Sumber gambar, BBC News Indonesia/Silvano Hajid
Sejak awal Delpredo berkukuh tidak bersalah dalam kasus ini. Dan karena itulah, bersama tersangka lainnya, yaitu Muzaffar Salim, Syahdan Husein, serta Kharia Anhar, dia kemudian melayangkan gugatan praperadilan.
Dan dukungan dari berbagai kelompok masyarakat terus mengalir kepada Delpredo dan rekan-rekannya.
Ibu Delpredo, Magda Antista, juga nampak hadir di ruang sidang. Dia datang satu jam lebih awal dari jadwal sidang.
“Dia [Delpedro] selalu bertanya, apakah Bunda sehat? Dia tahu bahwa saya banyak pikiran,” ungkap Magda.
Kakak Delpredo, Delpiero Hegelian, juga terus menyuarakan bahwa adiknya tidak bersalah.
“Kami tidak pernah mengemis kepada pemerintah untuk pembebasan Delpedro, tapi kami menginginkan keadilan yang seadil-adilnya,” kata Delpiero Hegelian, sang kakak.
Sumber gambar, BBC News Indonesia/Silvano Hajid
Selain dihadiri ibu dan kakaknya, sidang praperadilan ini juga dihadiri sekitar seratus orang pendukung Delpredo dkk.
Namun sidang praperadilan ini tidak menghadirkan Delpedro dan tersangka lainnya.
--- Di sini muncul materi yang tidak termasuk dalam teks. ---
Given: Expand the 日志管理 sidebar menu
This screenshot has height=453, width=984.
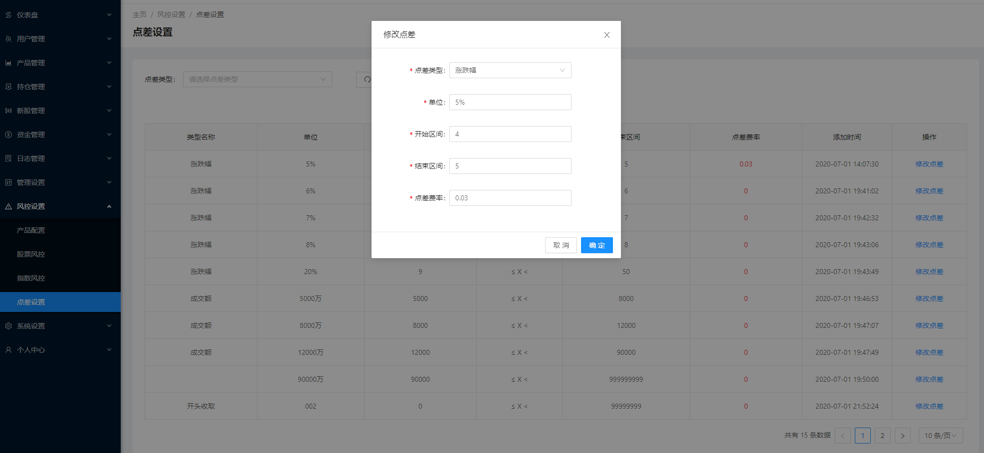Looking at the screenshot, I should (60, 158).
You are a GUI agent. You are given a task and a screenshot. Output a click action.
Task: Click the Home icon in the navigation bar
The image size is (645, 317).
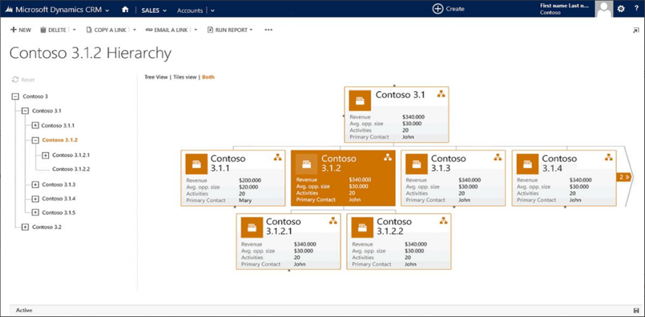[125, 10]
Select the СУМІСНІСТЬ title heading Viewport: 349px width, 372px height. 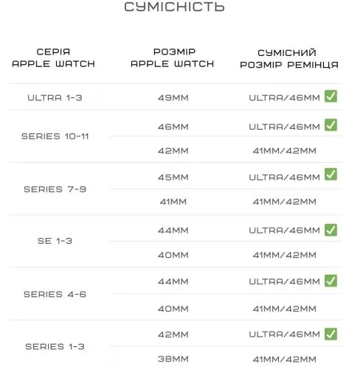click(174, 7)
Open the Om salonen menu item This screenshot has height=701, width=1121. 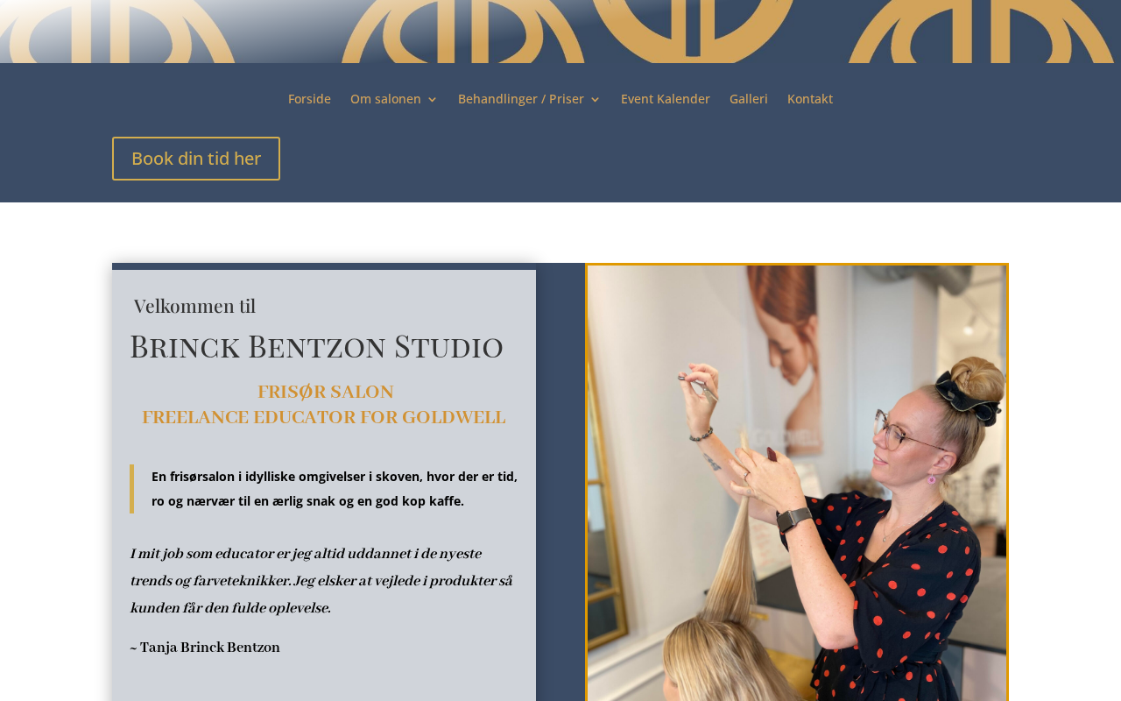tap(385, 99)
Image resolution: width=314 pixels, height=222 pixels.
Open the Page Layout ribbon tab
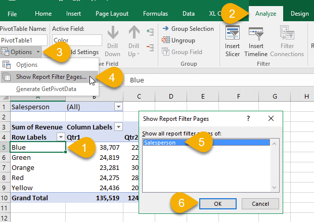pos(112,14)
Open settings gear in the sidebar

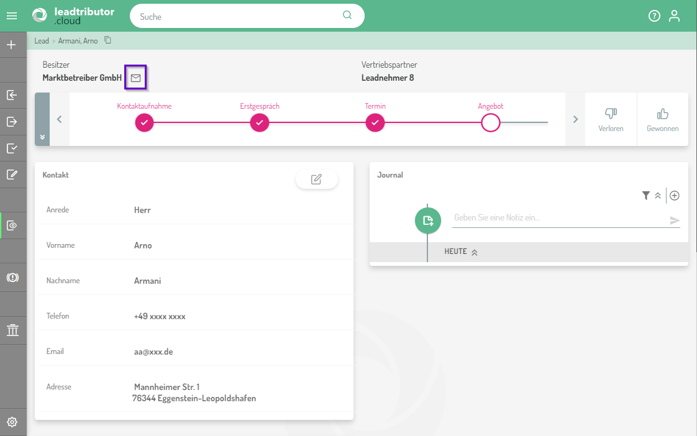click(12, 422)
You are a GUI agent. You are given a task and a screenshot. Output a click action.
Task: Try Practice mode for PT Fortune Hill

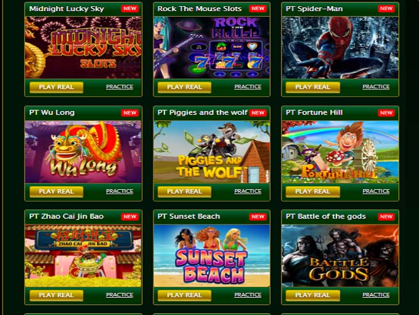point(376,191)
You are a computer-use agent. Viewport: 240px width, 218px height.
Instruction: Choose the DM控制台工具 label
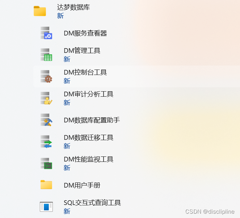click(x=85, y=72)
Inilah yang diprotes kuasa hukumnya.
“Permintaan ini dalam setiap sidang akan terus kami sampaikan kepada majelis hakim agar Delpedro dihadirkan dalam setiap persidangan praperadilan,” ungkap Al Ayubbi.
Sumber gambar, BBC News Indonesia/Silvano Hajid
Dalam sidang yang berlangsung sekitar 45 menit itu, kuasa hukum Delpedro memaparkan tentang pengujian penetapan tersangka kliennya dengan dua alasan utama.
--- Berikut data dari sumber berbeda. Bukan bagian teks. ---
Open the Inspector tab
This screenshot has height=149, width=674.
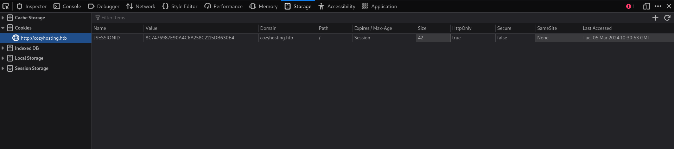pyautogui.click(x=32, y=6)
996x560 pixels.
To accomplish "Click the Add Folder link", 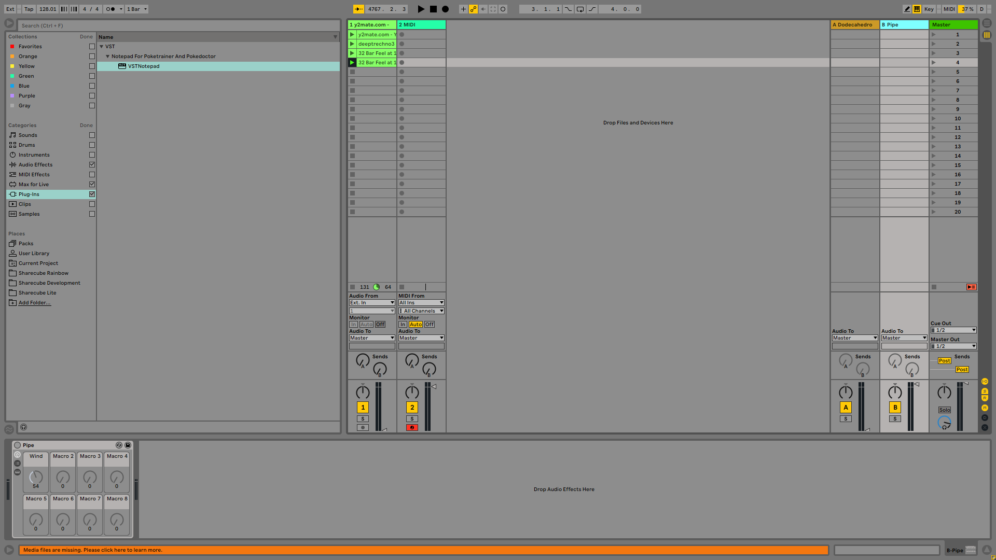I will pos(34,303).
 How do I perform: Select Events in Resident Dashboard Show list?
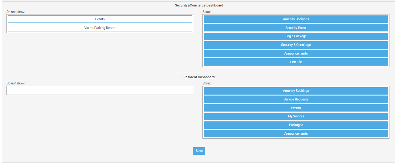click(296, 108)

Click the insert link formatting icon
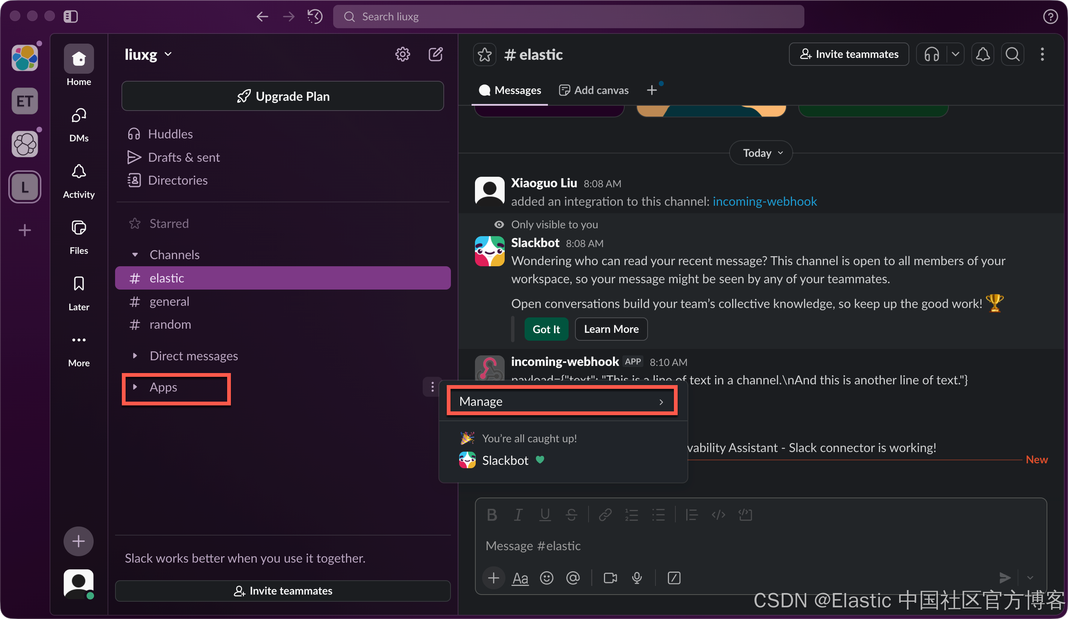click(605, 515)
“Pertama, tidak ada alat bukti yang diperoleh secara sah, dan yang kedua, tidak ada pemeriksaan sebagai calon tersangka, yaitu sebagai saksi terlebih dahulu kepada Delpedro, tiba-tiba dia sudah ditetapkan sebagai tersangka saat penangkapan,” jelas Al Ayubbi.
Masyarakat berikan dukungan
Sidang praperadilan itu bukan hanya untuk Delpedro.
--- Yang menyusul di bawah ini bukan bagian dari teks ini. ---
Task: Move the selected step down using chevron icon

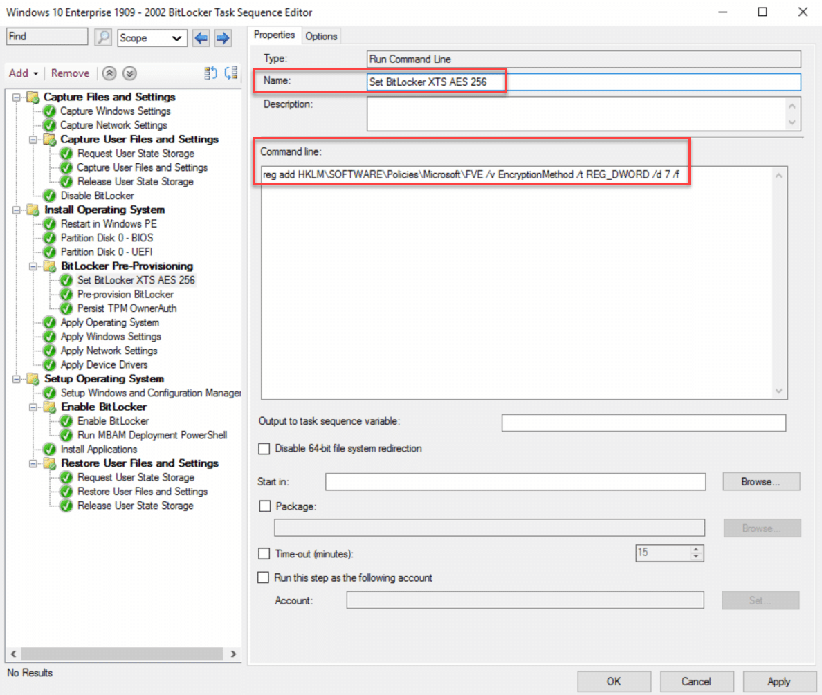Action: point(130,73)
Setidaknya tiga ruang sidang yang berderet di PN Jaksel juga menjadi tempat untuk menguji penetapan tersangka kepada tiga orang lainnya.
Mereka adalah Muzaffar Salim, Syahdan Husein dan Kharia Anhar. Seperti Delpredo yang dihadirkan, mereka juga tidak didatangkan ke ruangan sidang.
Sejumlah orang datang membawa poster bertajuk tuntutan pembebasan para aktivis itu di masing-masing ruang sidang.
Ruang sidang yang sempit memang tidak bisa menampung semua orang yang hadir pada Jumat pagi.
Namun, di luar ruang sidang, setidaknya 100 orang datang memenuhi tempat itu.
Salah satunya adalah Wibisono Sinaga, rekan Syahdan.
“Kami memberikan dukungan emosinal, sebagai bentuk solidaritas, bahwa mereka tidak sendiri.”
Apa yang terjadi terhadap rekannya, bagi Wibisono merupakan bentuk pembungkaman yang dilakukan oleh negara.
“Negara tidak takut pada senjata, tapi negara takut kepada rakyat yang bersuara.”
Sidang akan dilanjutkan Senin (20/10) depan untuk mendengarkan jawaban pihak kepolisian, tanggapan kuasa hukum, duplik serta respons kepolisian.